The New York Mandatory Greenhouse Gas Reporting Program (6 NYCRR Part 253) is a state-level emissions disclosure framework established by the New York State Department of Environmental Conservation (NYSDEC). Adopted on December 1, 2025, the program implements recommendations from the Climate Action Council under New York's 2019 Climate Leadership and Community Protection Act (CLCPA). Importantly, this is a data collection program only — it does not impose requirements to reduce GHG emissions or force sources to obtain emission allowances. The program will help ensure comprehensive New York State-specific information is available regarding individual sources of GHG emissions across the state.
Who needs to report to the New York GHG program?
"Reporting Entities" required to submit annual emissions data include:
- Facility owners and operators in New York State that emit 10,000 metric tons or more of CO₂ equivalent (CO₂e) per year
- Natural gas suppliers supplying any quantity to end users in New York State
- Liquid fuels and petroleum product suppliers supplying any quantity to New York end users
- LNG, CNG, and coal suppliers supplying any quantity to New York end users
- Waste haulers and transporters for which estimated emissions from solid wastes transported to out-of-state landfills or combustion facilities exceed 10,000 MT CO₂e per year
- Electric power entities that emit any GHG emissions or import megawatt hours (MWh) into New York State
- Suppliers of agricultural lime and fertilizer that supply quantities generating any GHG emissions per emission year
- Anaerobic digestion and liquid waste storage facilities where wastes imported or generated can produce 10,000 MT or more of CO₂e per year
What are New York's requirements for GHG disclosure?
New York's requirements are broader than federal standards. Reporting Entities must disclose:
- Total GHG Emissions (in CO₂e): Calculated using 20-year global warming potentials
- Emissions by Source Category: Stationary combustion, process emissions, fuel volumes, electricity generation, waste-related sources
- Upstream, Out-of-State Emissions: GHG emissions associated with extraction, production, and transmission of fossil fuels and electricity consumed in New York, combustion of waste delivered outside of NY, electricity exported from and wheeled through NY
- Activity & Product Data: data collection, tracking, and quality assurance processes
- Assurance & Verification: Large Emission Sources must have their emissions verified by a third-party
Reporting will be submitted through the NYS e-GGRT (New York State Electronic Greenhouse Gas Emissions Reporting Tool), which NYSDEC is currently developing.

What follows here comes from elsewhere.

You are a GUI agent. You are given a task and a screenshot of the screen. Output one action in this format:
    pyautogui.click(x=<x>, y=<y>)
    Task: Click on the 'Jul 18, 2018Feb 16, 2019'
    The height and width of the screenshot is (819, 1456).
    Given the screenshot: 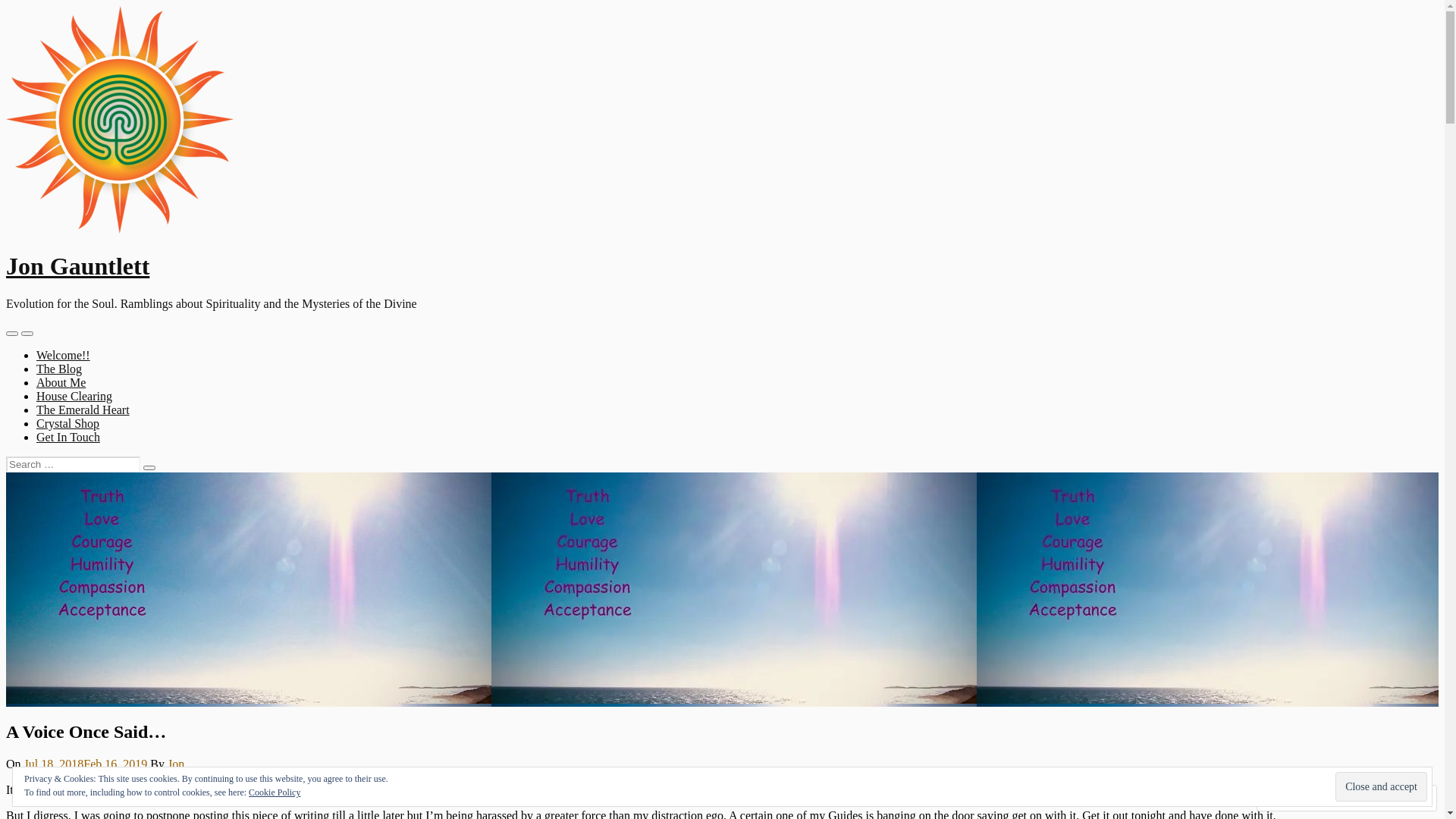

What are the key dates for the New York GHG compliance timeline?
Date | Requirement |
September 1, 2026 | Emissions Monitoring and Measurement Plan due (applicable reporters under sections 2.2 and 2.13) |
December 31, 2026 | GHG Monitoring Plan due (Large Emission Sources) |
June 1, 2027 | First annual emissions report (2026 data) due — all Reporting Entities |
December 1, 2027 | First verification report (2026 data) due — Large Emission Sources |
December 1, 2028 | Second verification report (2027 data) due — Large Emission Sources |
August 10 (annually, from 2029) | Annual verification reports due — Large Emission Sources |
What are the non-compliance penalties for the New York Greenhouse Gas Reporting Program?
The regulations establish substantial penalties for non-compliance:
- Each day a report is unsubmitted, late, or contains inaccurate/incomplete information constitutes a separate violation
- Each metric ton emitted but not reported constitutes a separate violation
- Each failure to measure or collect required information constitutes a separate violation
According to White & Case, "In a situation where a Reporting Entity submits a report 30 days late, miscalculates emissions by five metric tons, and fails to properly collect one data point in accordance with its monitoring plan, that entity could face a maximum penalty of over $500,000."